Work instruction: Reproduce the portion of the text on Fed interest rate policy that begins at the words "By the end of" and stops after the words "the prior week.".

Study text:
=== Begin Enclosure ===
It is the housing market that shows the greatest sensitivity to these significant interest rate changes. Another area of concern according to economist and investor Boockvar is the refinancing rate. In the last two weeks the Mortgage Bankers Association report revealed that fewer Americans are choosing to refinance. The volume of total mortgage applications declined by 3.1 percent. Boockvar pointed out that:
“The levels of refis are at the lowest level since pre-Covid: February 2020. So, we're not getting that stimulative impact from very low rates anymore. The Fed knows how to tackle it [inflation]. It's just a question of whether they have the guts to do so.”
Economists and investors like Boockvar also have strong opinions on the timeframe for the end to quantitative easing. He is doubtful that the U.S. central bank will raise interest rates or halt its quantitative easing program earlier than what Wall Street anticipates thanks to the probable strong negative reaction of both the economy and the stock market. According to Boockvar, these inflationary pressures will cause the yield on the benchmark 10 Year Treasury Note to break out over two percent before the end of the year. He cautioned:
“That will create its own hurdles for the stock market. The stock market has rallied here of late, and it's back to highs because of the pullback in yields.”
By the end of this last Wednesday the yield on the 10 Year Treasury Note had reached 1.49 percent and dropped by over six percent versus the prior week.
Fed Still Planning Easing At Some Future Point
The Fed is still currently signaling that it will start a first phase of easing when it feels that both the labor market and the economy are sufficiently strong. Officials at the central bank have stated that they will accept inflation at an average range that hovers near their long held two percent target. A level greater than this would continue to push prices on many goods and commodities like IRA-approved gold and IRA-approved silver higher. This would lend support to the idea that gold makes sense in an IRA.
There is conjecture among economists and investors that the Fed will start to discuss the taper of its $120 billion per month stimulus at its Jackson Hole Economic Symposium meeting in late August. Fed observers anticipate that it will hold off a few months from this point to actually start reducing purchases in the month of December or even early in 2022. This scenario would see a prolonged time frame in which the Federal Reserve gradually decreased its bond purchases. At some point after this it would begin to increase interest rates. For now though the majority of market players do not anticipate the Federal Reserve actually hiking its interest rates ahead of year 2023.
=== End Enclosure ===
Data section:
=== Begin Enclosure ===
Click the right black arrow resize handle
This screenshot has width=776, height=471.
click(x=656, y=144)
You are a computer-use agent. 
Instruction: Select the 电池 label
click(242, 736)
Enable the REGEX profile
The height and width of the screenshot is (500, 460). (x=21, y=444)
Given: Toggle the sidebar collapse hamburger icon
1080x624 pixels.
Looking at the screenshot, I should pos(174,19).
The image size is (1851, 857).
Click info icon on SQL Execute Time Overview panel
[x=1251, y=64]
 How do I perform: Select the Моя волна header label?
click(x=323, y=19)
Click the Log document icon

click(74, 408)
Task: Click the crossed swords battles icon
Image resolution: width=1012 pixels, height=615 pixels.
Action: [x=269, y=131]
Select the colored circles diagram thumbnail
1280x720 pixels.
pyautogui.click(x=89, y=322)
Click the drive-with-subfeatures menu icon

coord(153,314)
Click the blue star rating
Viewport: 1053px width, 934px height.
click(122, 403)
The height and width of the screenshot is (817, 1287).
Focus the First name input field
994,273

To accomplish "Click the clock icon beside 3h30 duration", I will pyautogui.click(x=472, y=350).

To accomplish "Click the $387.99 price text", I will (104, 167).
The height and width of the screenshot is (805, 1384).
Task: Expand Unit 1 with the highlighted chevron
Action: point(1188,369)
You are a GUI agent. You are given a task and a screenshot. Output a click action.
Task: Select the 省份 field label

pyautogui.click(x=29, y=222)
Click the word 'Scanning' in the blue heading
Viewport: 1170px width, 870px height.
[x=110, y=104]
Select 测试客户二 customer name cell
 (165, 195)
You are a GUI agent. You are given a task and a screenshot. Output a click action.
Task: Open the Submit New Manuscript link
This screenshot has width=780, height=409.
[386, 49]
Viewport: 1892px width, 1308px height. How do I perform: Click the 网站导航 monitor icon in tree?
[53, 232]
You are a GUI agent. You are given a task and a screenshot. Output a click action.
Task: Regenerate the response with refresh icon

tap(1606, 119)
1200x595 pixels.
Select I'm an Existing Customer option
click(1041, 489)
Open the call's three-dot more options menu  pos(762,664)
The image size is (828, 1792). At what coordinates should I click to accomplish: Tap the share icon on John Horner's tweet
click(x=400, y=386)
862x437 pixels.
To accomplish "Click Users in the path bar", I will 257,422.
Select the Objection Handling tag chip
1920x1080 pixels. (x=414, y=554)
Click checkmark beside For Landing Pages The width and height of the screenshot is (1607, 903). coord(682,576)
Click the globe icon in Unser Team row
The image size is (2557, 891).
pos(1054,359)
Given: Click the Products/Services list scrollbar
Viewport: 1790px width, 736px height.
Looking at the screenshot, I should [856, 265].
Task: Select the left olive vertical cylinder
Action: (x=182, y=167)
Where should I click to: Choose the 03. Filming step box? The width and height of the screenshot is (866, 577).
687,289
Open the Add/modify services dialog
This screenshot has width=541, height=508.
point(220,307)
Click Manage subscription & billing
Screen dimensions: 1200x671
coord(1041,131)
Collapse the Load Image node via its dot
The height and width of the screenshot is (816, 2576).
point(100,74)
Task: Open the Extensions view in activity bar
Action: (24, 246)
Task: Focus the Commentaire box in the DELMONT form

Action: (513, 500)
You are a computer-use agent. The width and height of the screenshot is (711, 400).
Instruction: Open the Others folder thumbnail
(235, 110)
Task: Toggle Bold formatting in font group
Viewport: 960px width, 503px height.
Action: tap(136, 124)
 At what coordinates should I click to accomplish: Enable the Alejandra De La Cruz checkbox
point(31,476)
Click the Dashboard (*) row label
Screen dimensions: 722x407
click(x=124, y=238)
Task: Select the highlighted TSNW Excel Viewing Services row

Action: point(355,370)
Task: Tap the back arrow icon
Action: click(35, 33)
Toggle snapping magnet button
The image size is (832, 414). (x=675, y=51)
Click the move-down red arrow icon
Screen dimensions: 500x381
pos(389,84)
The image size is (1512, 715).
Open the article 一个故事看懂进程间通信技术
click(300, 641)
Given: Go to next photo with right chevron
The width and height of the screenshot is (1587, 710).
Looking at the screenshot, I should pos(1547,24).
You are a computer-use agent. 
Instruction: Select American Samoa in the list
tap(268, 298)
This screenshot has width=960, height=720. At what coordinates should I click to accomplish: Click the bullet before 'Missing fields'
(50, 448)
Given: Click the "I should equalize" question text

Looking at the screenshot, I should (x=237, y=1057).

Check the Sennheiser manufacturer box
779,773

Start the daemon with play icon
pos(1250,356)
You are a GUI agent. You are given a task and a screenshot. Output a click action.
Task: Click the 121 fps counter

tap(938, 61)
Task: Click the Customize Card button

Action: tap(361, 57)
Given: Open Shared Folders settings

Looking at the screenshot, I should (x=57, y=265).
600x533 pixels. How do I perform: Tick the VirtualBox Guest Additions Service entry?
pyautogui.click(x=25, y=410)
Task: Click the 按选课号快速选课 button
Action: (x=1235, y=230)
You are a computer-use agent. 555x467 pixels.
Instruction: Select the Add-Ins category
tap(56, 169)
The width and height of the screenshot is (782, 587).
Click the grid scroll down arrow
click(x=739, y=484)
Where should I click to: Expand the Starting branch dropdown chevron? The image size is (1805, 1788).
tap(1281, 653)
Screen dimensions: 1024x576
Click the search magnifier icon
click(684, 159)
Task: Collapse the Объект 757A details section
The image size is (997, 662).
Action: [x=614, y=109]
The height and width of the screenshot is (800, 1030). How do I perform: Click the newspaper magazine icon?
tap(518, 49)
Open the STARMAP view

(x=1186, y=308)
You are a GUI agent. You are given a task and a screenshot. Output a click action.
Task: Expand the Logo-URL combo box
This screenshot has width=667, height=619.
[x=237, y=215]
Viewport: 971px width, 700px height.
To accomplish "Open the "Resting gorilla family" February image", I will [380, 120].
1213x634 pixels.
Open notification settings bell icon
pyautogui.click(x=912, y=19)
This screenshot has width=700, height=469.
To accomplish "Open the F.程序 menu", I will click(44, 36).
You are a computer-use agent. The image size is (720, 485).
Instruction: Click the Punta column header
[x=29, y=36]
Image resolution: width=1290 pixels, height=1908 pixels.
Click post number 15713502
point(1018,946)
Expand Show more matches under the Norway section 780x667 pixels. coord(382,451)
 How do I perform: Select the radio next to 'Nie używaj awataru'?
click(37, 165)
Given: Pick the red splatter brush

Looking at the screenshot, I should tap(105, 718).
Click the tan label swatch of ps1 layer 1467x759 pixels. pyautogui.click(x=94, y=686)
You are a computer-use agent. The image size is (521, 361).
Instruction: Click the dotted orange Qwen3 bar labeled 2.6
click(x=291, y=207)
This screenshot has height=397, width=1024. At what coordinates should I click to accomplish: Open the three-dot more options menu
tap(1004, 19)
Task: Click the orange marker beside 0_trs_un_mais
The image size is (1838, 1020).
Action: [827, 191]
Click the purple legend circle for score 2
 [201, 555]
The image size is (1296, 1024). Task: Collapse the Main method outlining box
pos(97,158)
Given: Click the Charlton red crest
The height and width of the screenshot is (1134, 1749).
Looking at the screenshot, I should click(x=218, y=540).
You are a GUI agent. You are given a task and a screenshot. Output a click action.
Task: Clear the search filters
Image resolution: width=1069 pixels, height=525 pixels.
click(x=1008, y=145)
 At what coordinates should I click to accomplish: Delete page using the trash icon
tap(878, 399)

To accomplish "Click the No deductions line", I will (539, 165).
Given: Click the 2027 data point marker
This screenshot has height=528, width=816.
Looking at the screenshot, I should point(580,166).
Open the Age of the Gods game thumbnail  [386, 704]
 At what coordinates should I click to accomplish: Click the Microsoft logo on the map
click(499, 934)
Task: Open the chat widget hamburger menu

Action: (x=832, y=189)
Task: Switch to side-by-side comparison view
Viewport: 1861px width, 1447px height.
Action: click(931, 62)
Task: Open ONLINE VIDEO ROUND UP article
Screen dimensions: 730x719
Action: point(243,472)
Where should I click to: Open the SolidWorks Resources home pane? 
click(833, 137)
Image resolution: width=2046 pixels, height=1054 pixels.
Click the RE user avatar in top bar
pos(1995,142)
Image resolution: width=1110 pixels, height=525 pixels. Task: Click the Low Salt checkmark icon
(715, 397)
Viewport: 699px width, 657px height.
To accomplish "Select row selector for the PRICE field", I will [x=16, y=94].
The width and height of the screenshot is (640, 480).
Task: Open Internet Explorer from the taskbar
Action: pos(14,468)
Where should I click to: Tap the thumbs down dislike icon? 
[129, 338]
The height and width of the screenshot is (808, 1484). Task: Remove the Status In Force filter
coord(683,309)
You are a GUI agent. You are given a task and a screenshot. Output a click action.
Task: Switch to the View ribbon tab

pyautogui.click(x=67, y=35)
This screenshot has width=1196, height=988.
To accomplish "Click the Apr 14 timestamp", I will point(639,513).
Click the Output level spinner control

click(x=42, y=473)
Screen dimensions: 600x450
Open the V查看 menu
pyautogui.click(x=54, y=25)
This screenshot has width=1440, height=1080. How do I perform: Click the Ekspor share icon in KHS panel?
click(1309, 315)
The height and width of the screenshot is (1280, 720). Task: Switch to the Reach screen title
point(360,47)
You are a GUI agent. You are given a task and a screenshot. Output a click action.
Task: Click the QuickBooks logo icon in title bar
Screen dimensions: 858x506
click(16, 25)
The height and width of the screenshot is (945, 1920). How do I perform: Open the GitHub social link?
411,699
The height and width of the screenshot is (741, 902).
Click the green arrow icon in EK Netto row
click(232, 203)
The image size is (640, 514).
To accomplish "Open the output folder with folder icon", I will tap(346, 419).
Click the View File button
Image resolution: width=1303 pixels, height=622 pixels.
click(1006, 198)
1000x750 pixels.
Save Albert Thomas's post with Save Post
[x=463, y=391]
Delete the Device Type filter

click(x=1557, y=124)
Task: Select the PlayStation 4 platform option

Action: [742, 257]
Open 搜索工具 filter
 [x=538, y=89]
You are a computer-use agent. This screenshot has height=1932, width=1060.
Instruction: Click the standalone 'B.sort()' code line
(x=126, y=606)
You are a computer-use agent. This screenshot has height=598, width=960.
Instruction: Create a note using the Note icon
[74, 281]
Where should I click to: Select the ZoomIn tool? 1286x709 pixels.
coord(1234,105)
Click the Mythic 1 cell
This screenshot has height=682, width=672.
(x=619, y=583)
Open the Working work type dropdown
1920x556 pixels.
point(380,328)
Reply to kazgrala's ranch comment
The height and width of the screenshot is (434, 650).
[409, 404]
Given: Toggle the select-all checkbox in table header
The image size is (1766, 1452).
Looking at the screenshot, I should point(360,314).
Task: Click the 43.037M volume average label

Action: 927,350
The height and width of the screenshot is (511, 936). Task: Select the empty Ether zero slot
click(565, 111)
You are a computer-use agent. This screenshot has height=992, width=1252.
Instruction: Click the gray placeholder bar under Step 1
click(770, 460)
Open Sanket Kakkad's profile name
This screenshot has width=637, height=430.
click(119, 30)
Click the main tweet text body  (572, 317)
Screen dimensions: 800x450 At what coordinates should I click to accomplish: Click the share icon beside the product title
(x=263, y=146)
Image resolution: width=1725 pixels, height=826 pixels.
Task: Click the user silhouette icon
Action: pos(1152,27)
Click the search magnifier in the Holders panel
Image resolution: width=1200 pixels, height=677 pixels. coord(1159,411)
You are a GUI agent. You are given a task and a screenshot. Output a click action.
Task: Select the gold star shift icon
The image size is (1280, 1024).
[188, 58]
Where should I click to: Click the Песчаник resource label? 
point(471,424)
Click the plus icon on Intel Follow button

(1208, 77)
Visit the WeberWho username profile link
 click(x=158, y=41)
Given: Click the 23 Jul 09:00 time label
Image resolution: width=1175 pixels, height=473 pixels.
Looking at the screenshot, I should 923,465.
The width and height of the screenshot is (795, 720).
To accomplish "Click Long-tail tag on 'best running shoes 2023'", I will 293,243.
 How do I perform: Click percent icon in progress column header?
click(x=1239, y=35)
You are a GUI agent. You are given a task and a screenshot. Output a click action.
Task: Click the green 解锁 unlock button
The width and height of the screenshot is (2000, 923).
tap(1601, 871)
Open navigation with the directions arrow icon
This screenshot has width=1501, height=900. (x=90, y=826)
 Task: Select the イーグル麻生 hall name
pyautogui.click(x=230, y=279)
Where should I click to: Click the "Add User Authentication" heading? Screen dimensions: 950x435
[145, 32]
=== End Enclosure ===
Written answer:
By the end of this last Wednesday the yield on the 10 Year Treasury Note had reached 1.49 percent and dropped by over six percent versus the prior week.